- Interactive map of Inter Scaldes

Restaurant information
- Established: 1968
- Head chef: Jannis Brevet
- Food type: French
- Rating: Michelin Guide
- Location: Zandweg 2, Kruiningen, 4416 NA, Netherlands
- Seating capacity: 55
- Website: website

= Inter Scaldes =

Inter Scaldes is a restaurant located in Kruiningen in the Netherlands. It is a fine dining restaurant that is awarded one Michelin stars from 1977 to 1983, two stars from 1984 to 2017 and three stars as of 2018 GaultMillau awarded them 19.50 points (out of 20).

Restaurant Inter Scaldes earned its second star in 1984 under the leadership of head chef Maartje Boudeling. In 2001 the present head chef Jannis Brevet (ex-Helianthushof) took over.
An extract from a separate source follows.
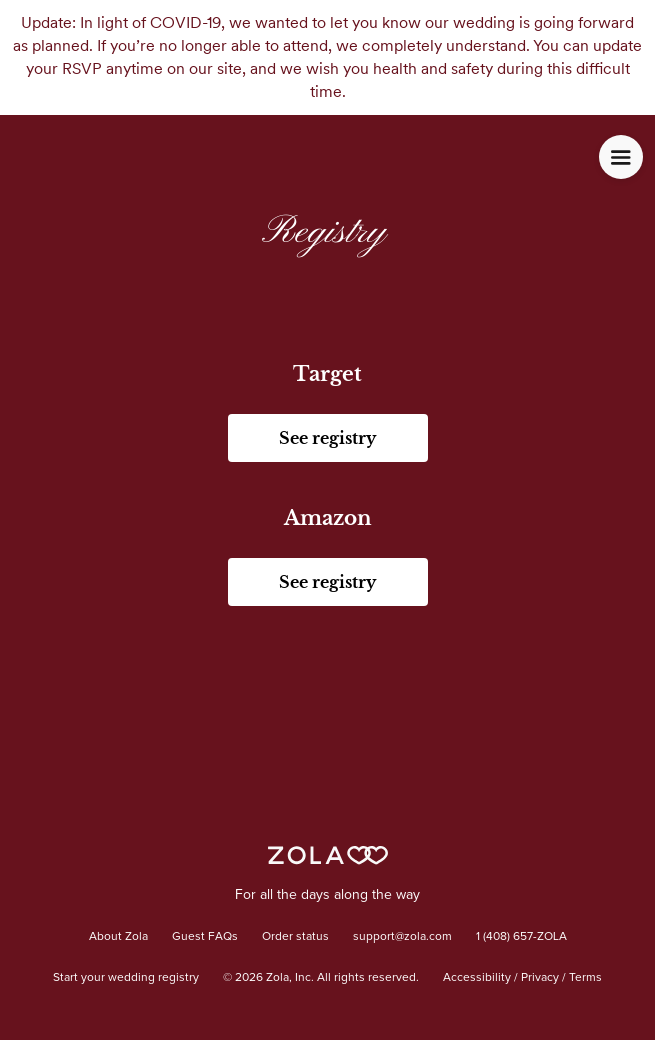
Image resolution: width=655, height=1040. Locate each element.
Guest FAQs (205, 937)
In 2018 Inter Scaldes earned its third star, under chef Jannis Brevet

Inter Scaldes (Latin for "Between the Scheldt") is a member of Les Patrons Cuisiniers and Tradition Qualité.

==Building==
The restaurant is located just outside Kruiningen. The house was built in 1927 by a veterinarian, who lived there until 1953. After that, it was in use as barracks for the Royal Marechaussee. In 1968, after the purchase by Maartje en Kees Boudeling, it became a restaurant. The building is surrounded by an English garden.

The restaurant burned down on 10 September 2003. It reopened in May 2004.